Task directions. Find, in the records below, the line that contains "Where should I click to: Open" and the line that contains "This screenshot has height=783, width=848.". Copy those two lines and everything between them exactly, but not the pictures.

Dataset.
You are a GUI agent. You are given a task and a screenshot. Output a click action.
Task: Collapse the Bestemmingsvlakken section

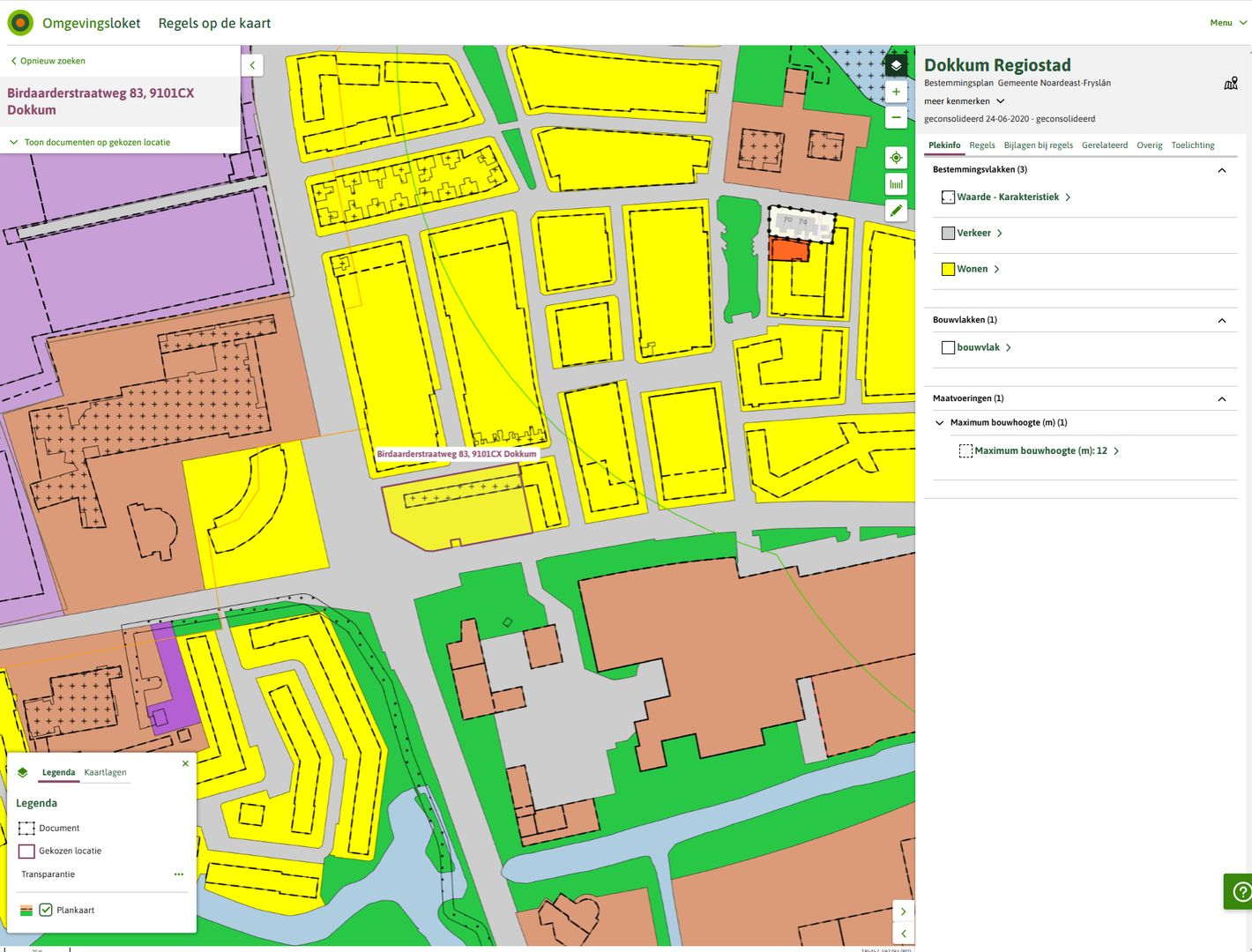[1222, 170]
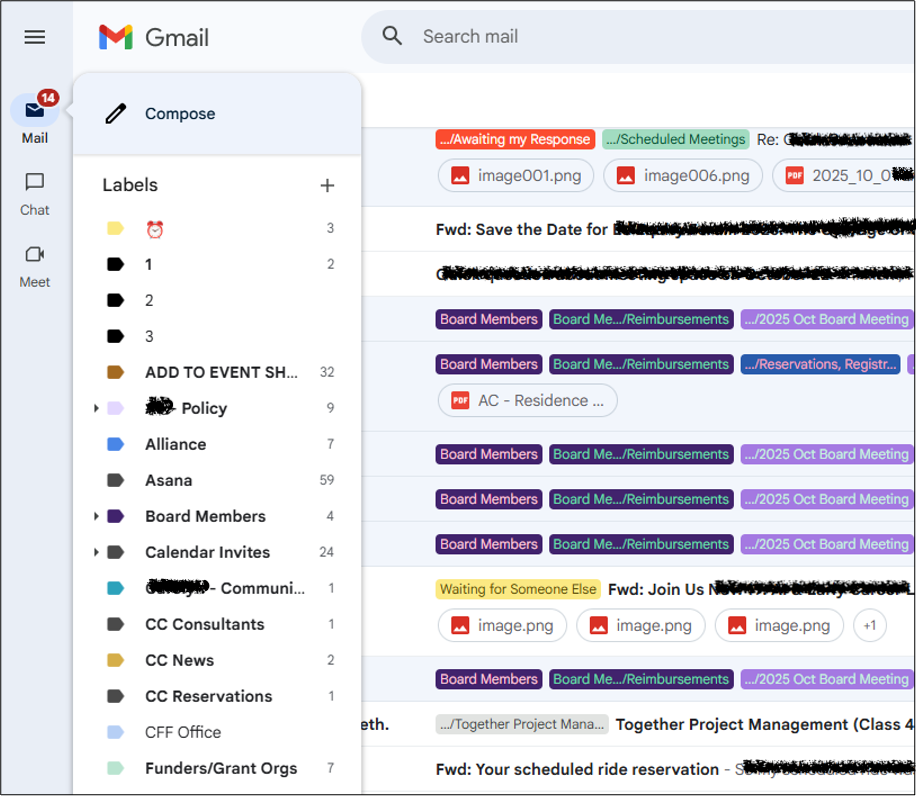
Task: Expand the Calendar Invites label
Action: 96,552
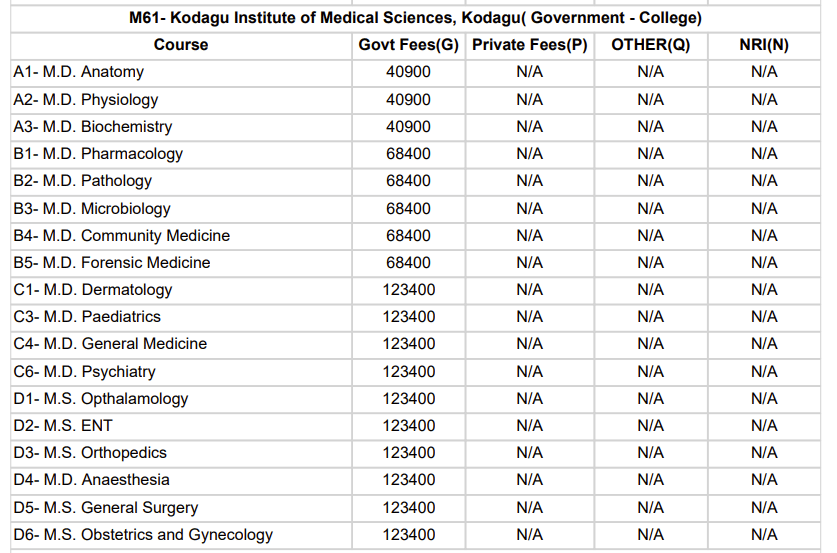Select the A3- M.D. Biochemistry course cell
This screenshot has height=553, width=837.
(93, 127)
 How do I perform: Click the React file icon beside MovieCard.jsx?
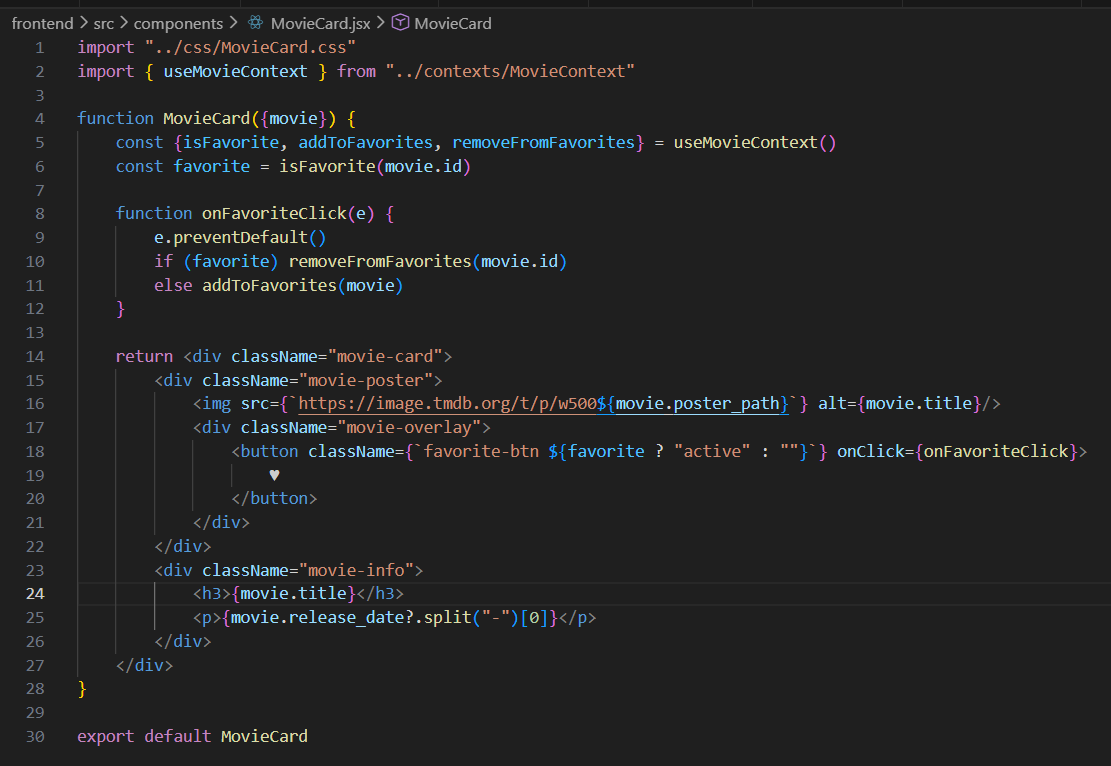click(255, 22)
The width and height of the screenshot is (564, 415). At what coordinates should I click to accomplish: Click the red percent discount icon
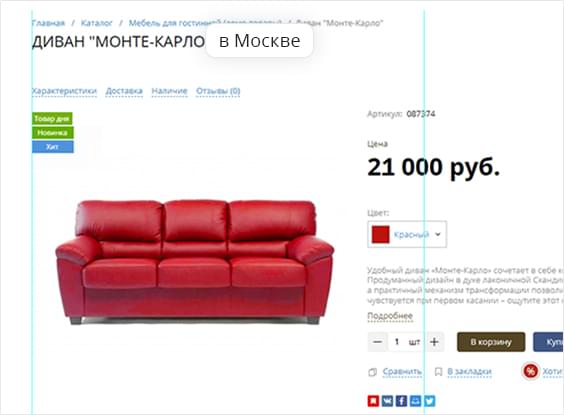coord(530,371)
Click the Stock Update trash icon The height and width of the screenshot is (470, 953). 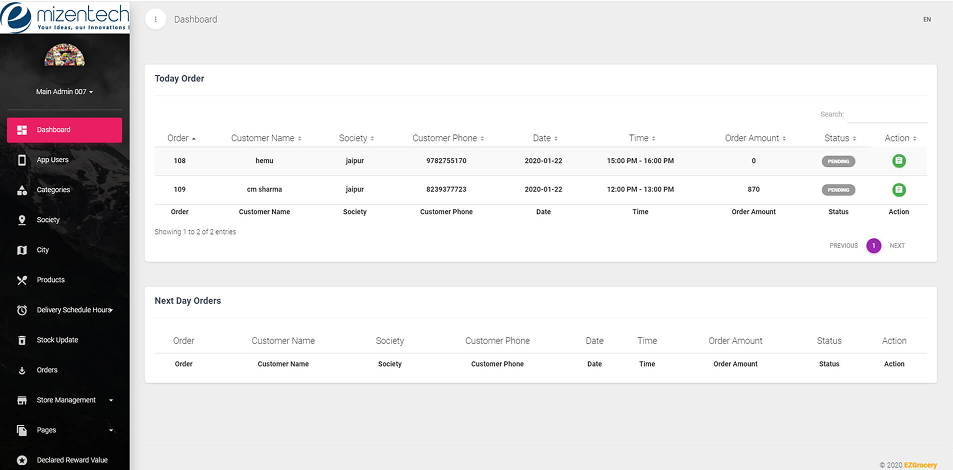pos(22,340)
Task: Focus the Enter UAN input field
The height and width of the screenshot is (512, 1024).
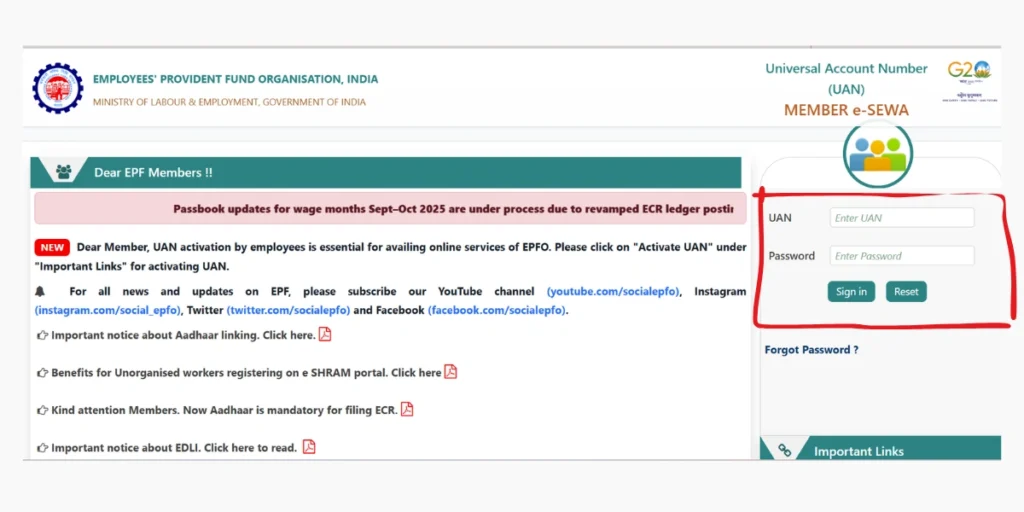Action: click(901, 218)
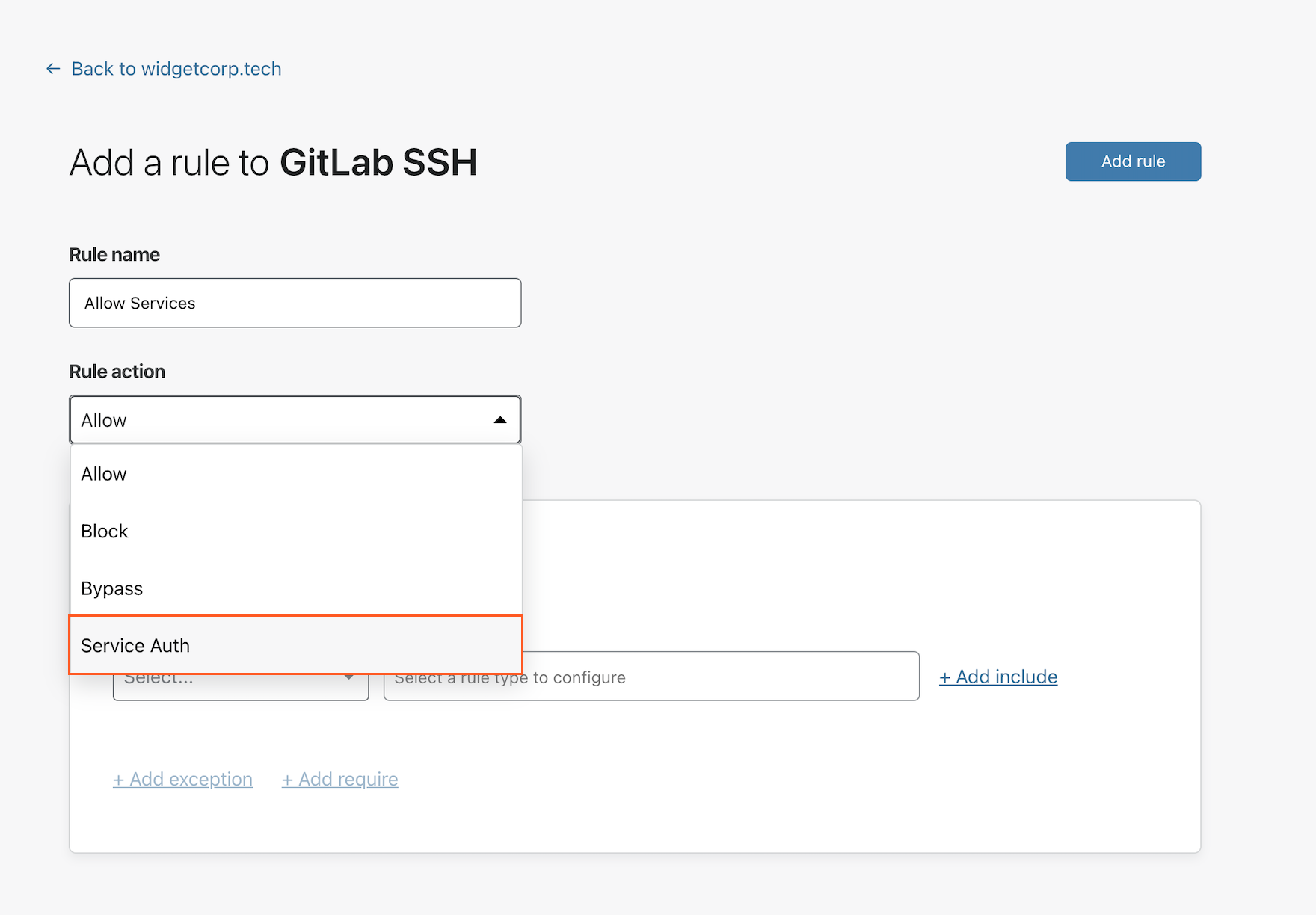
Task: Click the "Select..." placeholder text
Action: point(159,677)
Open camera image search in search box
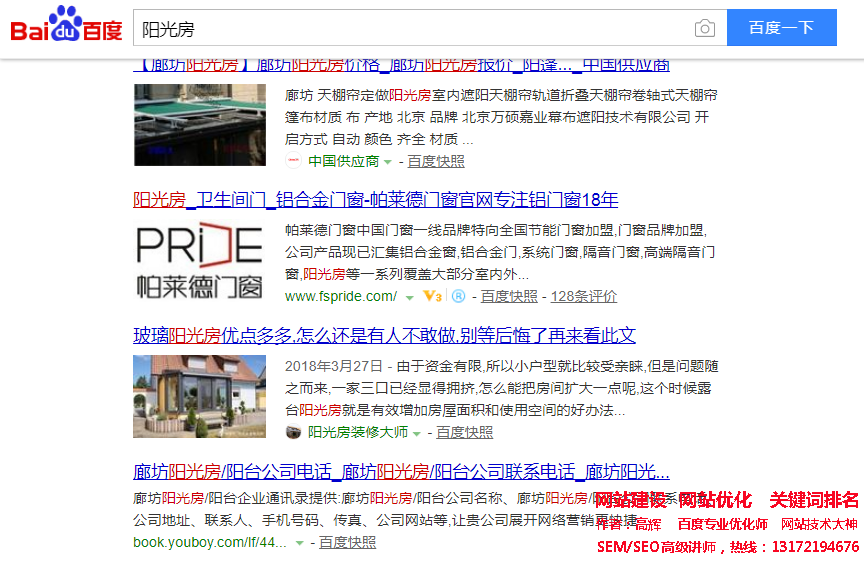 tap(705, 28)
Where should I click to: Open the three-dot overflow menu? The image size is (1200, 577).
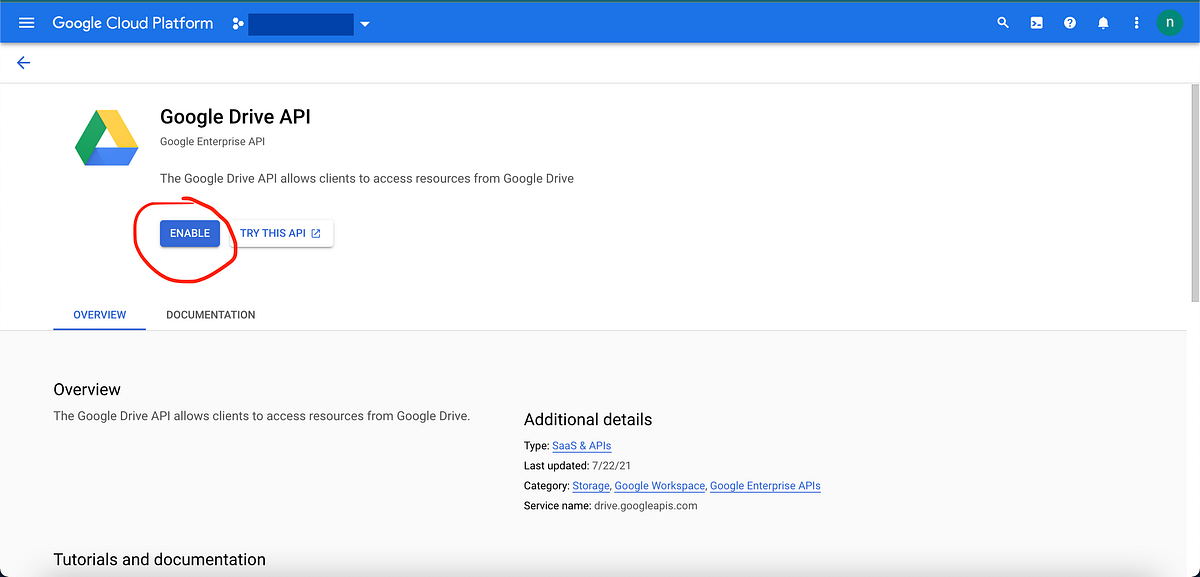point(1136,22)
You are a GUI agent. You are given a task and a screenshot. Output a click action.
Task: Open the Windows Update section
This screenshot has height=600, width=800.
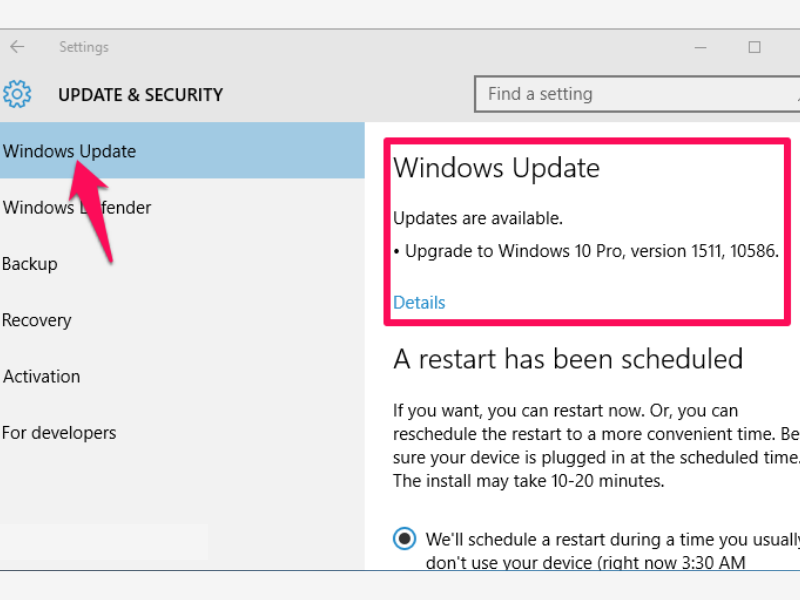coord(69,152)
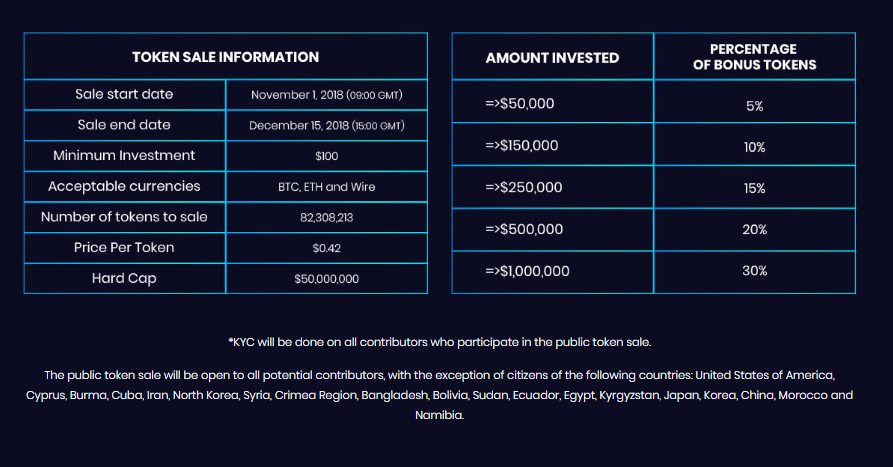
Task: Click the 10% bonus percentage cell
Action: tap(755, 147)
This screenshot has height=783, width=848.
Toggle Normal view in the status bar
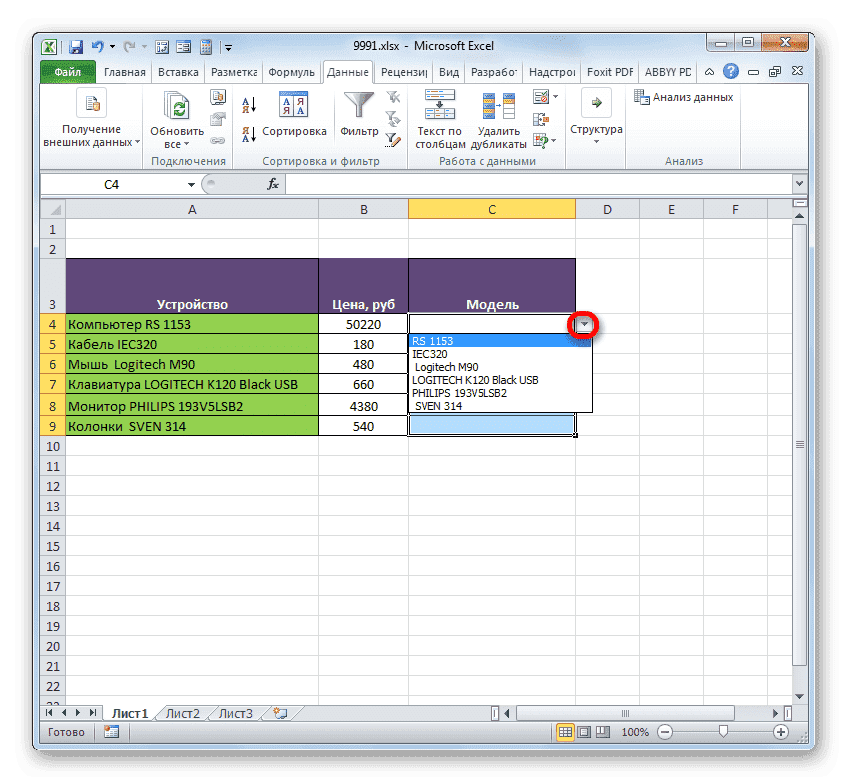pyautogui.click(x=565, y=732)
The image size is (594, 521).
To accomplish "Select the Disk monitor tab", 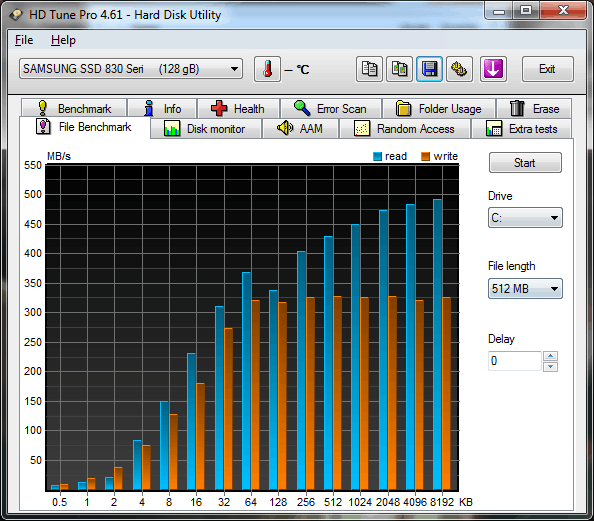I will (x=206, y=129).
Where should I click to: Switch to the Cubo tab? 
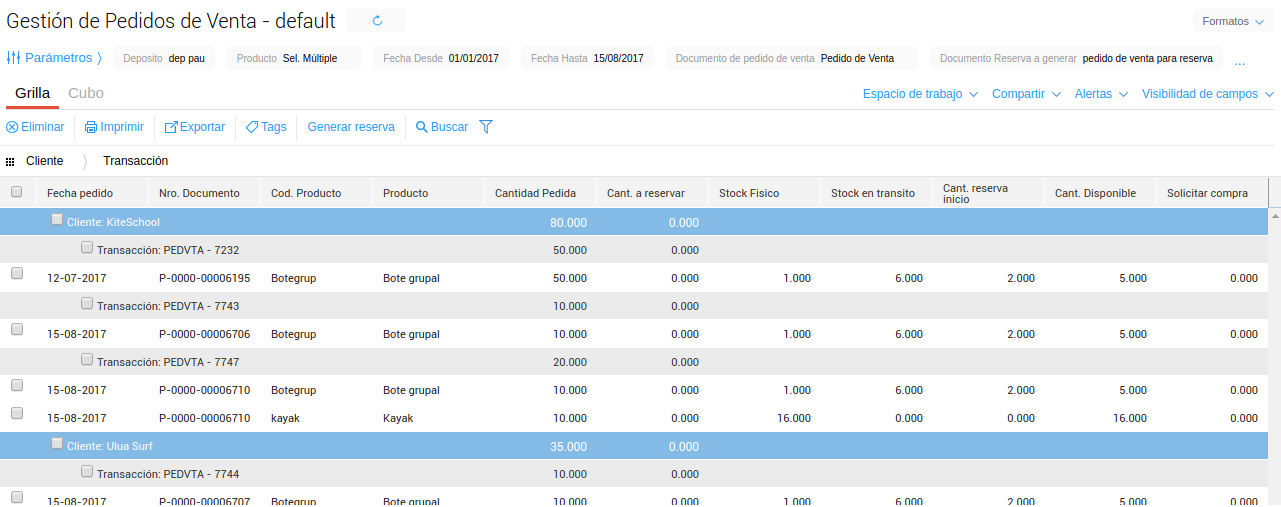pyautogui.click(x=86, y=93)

Reply.
Where should I click to: Open the three-dot overflow menu? The image size is (1200, 577).
point(1136,22)
You are a GUI agent. You are given a task and a screenshot. Output a click action.
Task: Open the Windows Update section
This screenshot has height=600, width=800.
coord(69,152)
Task: Click the 10% bonus percentage cell
Action: tap(755, 147)
This screenshot has height=783, width=848.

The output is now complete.